I came across a discussion on pytorch forum (https://discuss.pytorch.org/t/passing-a-subset-of-the-parameters-to-an-optimizer-equivalent-to-setting-requires-grad-of-subset-only-to-true/42866) where it is suggested that passing all the parameters to the optimizer and then marking the frozen ones with requires_grad=False flag prevents the gradients from being computed, and subsequently saves some memory. Not sure if this is still relevant as the discussion is a year old...
@hcjghr The point of having parameters group (and adding the parameters sequentially as we unfreeze them) is to allow for different learning rates. I updated the example in #1564. If you had a single parameter group in your optimizer, you might not be able to use such training strategies.
@jbschiratti I completely understand it now and I definitely agree this is the best way to have it in the example to show different possibilities. Thanks for the quick explanation.
This issue has been automatically marked as stale because it has not had recent activity. It will be closed if no further activity occurs. Thank you for your contributions.
Hey I'm trying to do something similar with some categorical data where I want to freeze the pre-trained model for the initial training then train the full network slightly.
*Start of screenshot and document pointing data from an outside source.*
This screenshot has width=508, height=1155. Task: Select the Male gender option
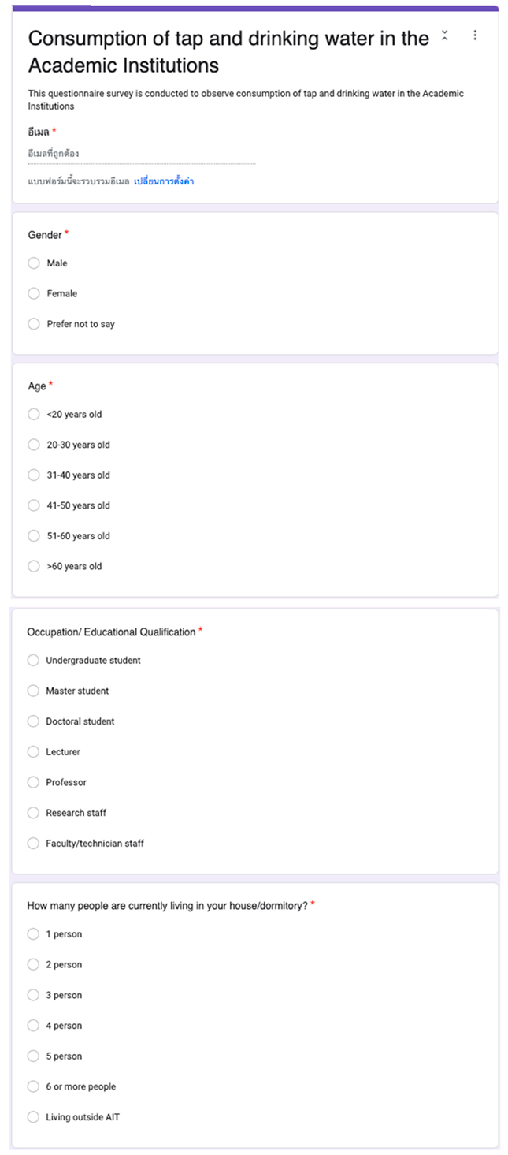pos(34,263)
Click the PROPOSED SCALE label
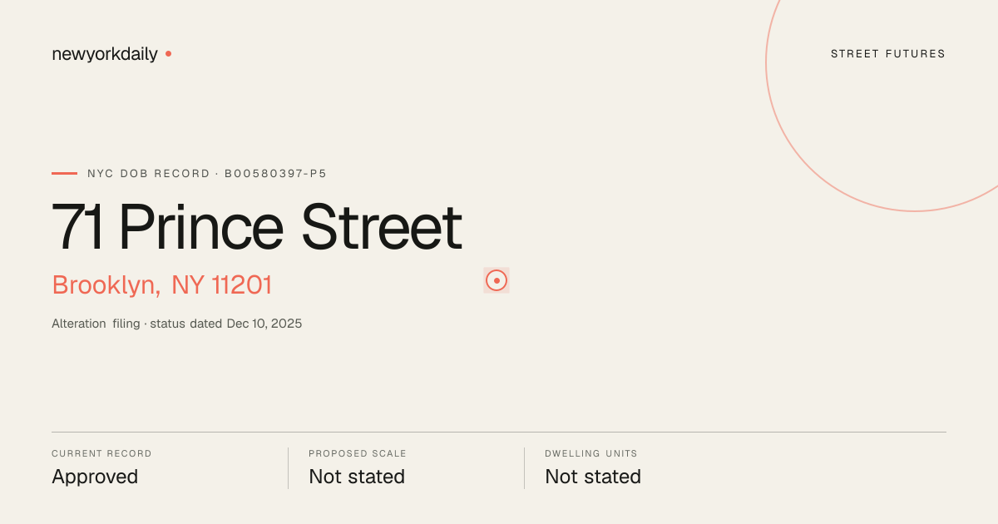The height and width of the screenshot is (524, 998). [x=358, y=454]
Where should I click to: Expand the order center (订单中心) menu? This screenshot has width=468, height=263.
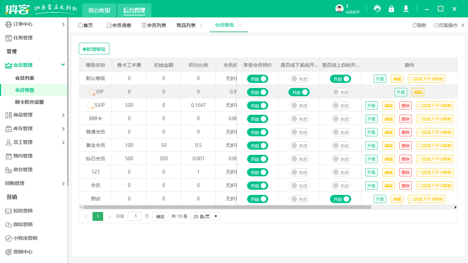coord(34,24)
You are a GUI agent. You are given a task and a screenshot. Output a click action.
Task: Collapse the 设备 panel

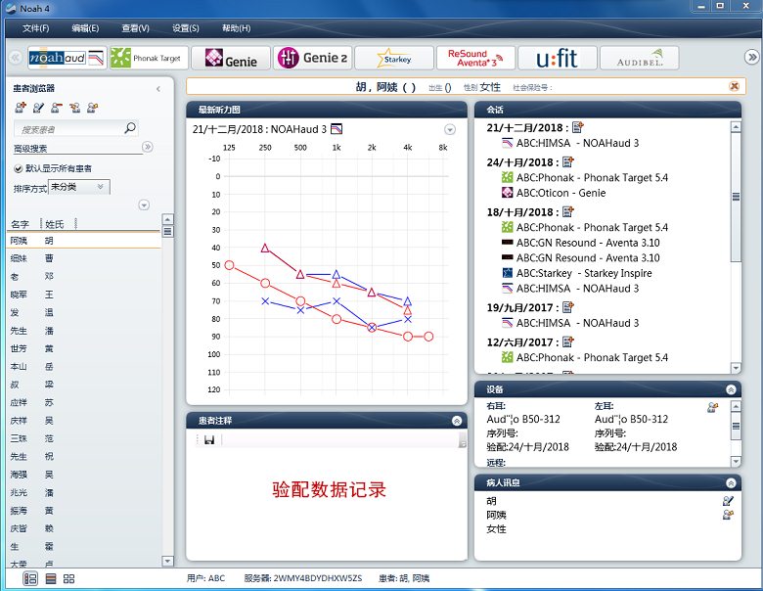click(731, 388)
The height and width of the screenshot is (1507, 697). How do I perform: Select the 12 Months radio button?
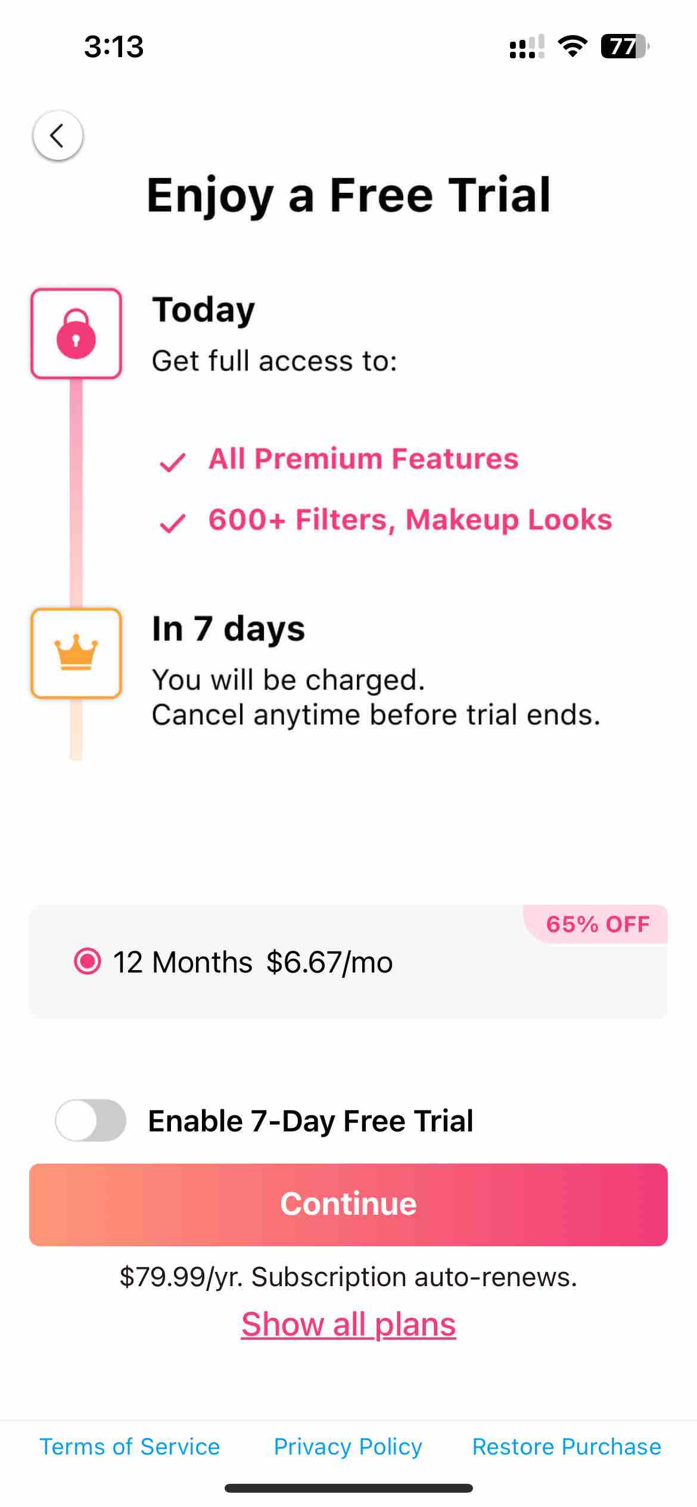(88, 961)
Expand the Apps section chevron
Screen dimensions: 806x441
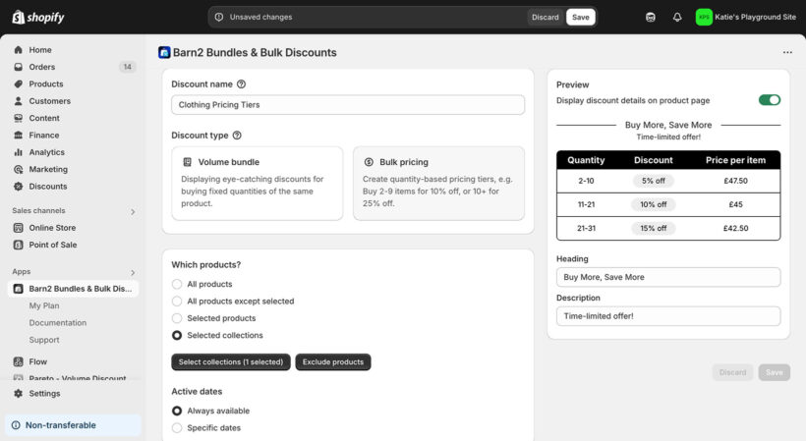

I struggled to find the example as its not mentioned in the docs but is hidden away in the github repo. The README.md for the parent directory doesn't mention this example either so its not very visible. Although, I think it is a super useful example for transfer learning!
Most helpful comment
Hi, I too would be interested in a step-by-step 'tutorial' for doing transfer learning with Pytorch-Lightning. Is this something that might be added to the docs?